Data section
■ ■ ■ ■ ■ ■ ■

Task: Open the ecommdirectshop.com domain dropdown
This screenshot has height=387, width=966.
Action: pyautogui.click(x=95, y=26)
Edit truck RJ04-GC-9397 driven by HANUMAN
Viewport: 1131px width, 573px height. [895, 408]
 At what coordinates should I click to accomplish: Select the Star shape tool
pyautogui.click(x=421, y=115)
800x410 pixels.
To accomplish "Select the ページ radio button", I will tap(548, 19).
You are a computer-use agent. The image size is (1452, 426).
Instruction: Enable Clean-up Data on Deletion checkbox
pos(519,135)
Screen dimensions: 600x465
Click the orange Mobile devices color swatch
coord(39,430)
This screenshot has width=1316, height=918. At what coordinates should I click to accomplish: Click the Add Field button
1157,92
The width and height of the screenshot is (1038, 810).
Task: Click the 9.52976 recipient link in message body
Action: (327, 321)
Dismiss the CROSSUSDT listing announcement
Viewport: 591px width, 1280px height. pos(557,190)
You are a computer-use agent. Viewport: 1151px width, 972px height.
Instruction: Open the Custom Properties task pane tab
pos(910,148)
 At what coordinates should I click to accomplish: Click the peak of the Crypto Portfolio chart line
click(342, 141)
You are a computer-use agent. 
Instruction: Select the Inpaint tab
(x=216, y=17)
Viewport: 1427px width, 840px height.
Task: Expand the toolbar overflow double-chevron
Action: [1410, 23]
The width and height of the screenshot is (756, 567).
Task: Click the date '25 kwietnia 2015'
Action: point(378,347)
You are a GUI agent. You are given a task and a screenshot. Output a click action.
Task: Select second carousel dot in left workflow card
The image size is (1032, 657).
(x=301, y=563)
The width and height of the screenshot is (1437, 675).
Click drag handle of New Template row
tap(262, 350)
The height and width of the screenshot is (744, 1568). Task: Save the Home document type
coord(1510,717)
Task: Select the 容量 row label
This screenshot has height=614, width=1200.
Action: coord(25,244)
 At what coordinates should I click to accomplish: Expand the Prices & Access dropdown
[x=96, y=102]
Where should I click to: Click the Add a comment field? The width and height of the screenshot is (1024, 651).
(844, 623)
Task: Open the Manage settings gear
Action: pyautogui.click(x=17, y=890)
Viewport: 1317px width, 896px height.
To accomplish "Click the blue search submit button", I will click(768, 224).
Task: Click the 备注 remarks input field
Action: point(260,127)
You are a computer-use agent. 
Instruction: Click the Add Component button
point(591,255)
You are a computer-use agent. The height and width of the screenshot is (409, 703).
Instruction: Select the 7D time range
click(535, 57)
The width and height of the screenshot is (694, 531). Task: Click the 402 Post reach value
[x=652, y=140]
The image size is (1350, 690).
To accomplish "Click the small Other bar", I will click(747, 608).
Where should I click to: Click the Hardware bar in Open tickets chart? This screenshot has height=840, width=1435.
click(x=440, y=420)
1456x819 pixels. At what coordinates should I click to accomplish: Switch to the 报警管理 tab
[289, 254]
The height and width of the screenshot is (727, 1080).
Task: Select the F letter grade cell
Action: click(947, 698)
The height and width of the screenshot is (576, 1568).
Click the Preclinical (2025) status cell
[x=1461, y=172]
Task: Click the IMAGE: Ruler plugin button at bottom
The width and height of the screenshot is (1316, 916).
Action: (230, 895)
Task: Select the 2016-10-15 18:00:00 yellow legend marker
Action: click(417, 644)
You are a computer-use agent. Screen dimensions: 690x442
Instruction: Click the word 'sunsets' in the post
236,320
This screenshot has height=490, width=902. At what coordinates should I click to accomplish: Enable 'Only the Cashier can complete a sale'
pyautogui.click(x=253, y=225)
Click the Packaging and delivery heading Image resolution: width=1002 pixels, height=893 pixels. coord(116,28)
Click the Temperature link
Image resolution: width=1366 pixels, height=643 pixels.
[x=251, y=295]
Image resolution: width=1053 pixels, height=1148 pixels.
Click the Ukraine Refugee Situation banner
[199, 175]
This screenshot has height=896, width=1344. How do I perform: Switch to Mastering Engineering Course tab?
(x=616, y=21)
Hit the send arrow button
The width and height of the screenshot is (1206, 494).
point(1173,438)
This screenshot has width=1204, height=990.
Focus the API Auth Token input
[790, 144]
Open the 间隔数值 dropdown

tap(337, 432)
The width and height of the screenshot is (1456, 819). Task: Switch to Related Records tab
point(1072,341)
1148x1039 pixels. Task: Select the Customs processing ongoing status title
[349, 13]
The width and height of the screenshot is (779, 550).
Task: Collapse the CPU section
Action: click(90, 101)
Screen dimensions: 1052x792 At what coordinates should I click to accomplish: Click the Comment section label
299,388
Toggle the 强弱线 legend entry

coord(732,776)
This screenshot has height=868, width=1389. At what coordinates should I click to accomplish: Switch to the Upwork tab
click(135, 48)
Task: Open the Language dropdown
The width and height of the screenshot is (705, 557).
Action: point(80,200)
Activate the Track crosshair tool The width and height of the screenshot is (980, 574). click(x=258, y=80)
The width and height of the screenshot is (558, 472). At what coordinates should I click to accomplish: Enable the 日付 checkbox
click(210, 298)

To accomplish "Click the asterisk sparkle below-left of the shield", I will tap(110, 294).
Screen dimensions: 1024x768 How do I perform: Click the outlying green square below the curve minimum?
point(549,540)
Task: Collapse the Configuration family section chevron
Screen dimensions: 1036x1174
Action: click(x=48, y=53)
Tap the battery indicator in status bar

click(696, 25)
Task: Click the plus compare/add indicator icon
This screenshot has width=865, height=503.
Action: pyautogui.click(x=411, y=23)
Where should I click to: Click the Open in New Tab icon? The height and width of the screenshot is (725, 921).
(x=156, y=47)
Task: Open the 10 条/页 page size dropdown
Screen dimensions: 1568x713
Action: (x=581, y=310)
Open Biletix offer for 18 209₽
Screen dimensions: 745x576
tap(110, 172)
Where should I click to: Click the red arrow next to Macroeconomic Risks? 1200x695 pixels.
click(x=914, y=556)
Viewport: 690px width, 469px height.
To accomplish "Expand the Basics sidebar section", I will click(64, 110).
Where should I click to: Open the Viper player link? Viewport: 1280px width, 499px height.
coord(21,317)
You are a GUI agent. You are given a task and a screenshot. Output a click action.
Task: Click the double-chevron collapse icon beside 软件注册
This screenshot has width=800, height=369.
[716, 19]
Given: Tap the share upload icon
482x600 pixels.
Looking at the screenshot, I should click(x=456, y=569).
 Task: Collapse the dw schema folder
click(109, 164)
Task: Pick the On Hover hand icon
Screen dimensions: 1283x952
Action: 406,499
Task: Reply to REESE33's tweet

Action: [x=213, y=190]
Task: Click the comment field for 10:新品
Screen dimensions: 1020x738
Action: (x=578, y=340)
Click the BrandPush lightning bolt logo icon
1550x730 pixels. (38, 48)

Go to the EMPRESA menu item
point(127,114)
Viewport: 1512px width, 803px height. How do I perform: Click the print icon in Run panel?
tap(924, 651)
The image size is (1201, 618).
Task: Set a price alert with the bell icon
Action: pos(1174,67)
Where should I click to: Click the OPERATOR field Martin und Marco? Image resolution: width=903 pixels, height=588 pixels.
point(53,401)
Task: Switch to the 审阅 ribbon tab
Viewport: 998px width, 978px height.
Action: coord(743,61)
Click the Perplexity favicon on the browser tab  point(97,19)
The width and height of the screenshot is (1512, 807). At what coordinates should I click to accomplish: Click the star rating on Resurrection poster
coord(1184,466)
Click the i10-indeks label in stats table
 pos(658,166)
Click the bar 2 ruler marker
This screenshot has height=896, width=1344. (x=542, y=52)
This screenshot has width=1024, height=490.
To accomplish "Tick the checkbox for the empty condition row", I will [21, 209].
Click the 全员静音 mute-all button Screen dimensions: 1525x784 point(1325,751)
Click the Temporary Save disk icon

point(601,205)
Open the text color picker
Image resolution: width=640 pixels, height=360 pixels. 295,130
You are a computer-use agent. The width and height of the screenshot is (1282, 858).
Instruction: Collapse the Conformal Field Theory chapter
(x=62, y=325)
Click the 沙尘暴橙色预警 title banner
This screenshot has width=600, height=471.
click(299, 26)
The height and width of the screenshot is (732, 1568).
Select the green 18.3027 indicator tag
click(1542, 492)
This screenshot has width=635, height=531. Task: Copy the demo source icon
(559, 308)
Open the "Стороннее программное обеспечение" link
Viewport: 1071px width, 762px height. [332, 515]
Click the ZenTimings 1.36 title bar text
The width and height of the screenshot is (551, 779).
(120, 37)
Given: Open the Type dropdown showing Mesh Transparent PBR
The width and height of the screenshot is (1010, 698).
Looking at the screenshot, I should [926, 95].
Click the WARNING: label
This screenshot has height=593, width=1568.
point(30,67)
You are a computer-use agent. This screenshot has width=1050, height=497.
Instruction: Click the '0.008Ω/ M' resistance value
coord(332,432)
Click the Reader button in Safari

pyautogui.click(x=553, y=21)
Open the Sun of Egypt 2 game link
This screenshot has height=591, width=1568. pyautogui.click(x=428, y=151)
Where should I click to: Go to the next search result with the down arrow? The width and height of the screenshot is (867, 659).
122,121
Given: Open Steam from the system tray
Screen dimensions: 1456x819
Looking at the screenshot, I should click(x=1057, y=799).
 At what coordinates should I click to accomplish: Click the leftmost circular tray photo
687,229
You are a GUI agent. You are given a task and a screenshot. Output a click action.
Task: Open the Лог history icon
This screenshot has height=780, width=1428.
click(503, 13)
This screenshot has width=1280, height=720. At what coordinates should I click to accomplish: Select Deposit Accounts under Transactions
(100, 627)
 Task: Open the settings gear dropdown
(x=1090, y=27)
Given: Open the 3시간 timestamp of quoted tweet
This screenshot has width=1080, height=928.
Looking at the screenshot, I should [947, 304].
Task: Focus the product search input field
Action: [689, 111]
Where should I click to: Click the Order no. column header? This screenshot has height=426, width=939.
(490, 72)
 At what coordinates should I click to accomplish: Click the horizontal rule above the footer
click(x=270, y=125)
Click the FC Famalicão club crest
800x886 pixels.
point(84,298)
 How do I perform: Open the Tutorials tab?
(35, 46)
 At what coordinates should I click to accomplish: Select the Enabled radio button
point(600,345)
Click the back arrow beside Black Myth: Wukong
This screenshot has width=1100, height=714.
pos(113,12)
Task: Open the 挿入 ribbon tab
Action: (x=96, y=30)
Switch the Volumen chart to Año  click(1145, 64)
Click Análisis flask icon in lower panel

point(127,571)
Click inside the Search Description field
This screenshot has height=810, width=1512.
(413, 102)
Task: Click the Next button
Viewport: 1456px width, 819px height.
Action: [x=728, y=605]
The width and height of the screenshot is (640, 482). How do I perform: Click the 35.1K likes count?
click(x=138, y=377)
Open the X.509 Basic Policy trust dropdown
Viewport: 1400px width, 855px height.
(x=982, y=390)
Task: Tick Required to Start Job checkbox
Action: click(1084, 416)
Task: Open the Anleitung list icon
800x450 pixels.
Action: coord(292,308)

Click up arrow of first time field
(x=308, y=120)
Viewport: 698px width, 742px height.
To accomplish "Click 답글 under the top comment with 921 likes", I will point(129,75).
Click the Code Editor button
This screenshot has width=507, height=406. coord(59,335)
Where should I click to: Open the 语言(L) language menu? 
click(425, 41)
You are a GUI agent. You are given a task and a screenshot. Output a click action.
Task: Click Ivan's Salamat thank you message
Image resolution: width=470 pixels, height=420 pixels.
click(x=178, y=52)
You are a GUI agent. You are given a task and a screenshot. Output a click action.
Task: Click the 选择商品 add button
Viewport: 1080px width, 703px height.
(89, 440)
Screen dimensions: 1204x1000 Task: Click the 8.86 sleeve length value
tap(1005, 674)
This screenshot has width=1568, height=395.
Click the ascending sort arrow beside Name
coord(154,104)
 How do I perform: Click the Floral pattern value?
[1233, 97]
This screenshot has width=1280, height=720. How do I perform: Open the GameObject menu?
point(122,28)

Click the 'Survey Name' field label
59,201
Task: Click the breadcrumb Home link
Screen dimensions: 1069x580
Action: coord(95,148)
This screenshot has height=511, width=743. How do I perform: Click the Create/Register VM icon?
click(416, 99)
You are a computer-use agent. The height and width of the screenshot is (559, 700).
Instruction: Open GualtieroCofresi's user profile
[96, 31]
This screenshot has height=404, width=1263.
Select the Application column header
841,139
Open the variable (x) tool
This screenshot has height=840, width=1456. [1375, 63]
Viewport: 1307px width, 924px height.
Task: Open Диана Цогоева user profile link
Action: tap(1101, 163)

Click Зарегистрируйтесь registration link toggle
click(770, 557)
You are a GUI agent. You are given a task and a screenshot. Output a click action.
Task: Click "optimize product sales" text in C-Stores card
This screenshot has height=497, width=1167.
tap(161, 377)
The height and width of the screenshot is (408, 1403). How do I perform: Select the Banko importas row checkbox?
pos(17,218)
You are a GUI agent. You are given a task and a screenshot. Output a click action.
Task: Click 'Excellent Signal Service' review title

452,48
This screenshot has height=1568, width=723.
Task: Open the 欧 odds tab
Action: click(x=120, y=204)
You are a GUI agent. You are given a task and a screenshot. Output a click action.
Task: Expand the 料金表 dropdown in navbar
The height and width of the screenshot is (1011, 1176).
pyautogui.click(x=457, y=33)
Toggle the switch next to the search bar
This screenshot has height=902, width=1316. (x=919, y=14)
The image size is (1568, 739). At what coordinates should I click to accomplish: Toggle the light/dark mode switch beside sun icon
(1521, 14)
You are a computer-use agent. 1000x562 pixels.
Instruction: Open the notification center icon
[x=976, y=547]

■ ■ ■ ■ ■ ■ ■

The request
Please rewrite the material above, from the line with "Where should I click to: Click the Open" up to and including the line with "tap(110, 172)", as a two-column CSV headed text and answer. Give one row for each thing to be clicked, with its wording and its answer each in a single quoted field and any line breaks turned into spaces.

Response to the exercise
text,answer
"Where should I click to: Click the Open in New Tab icon? The height and width of the screenshot is (725, 921).","(x=156, y=47)"
"Task: Open the 10 条/页 page size dropdown Screen dimensions: 1568x713","Action: (x=581, y=310)"
"Open Biletix offer for 18 209₽ Screen dimensions: 745x576","tap(110, 172)"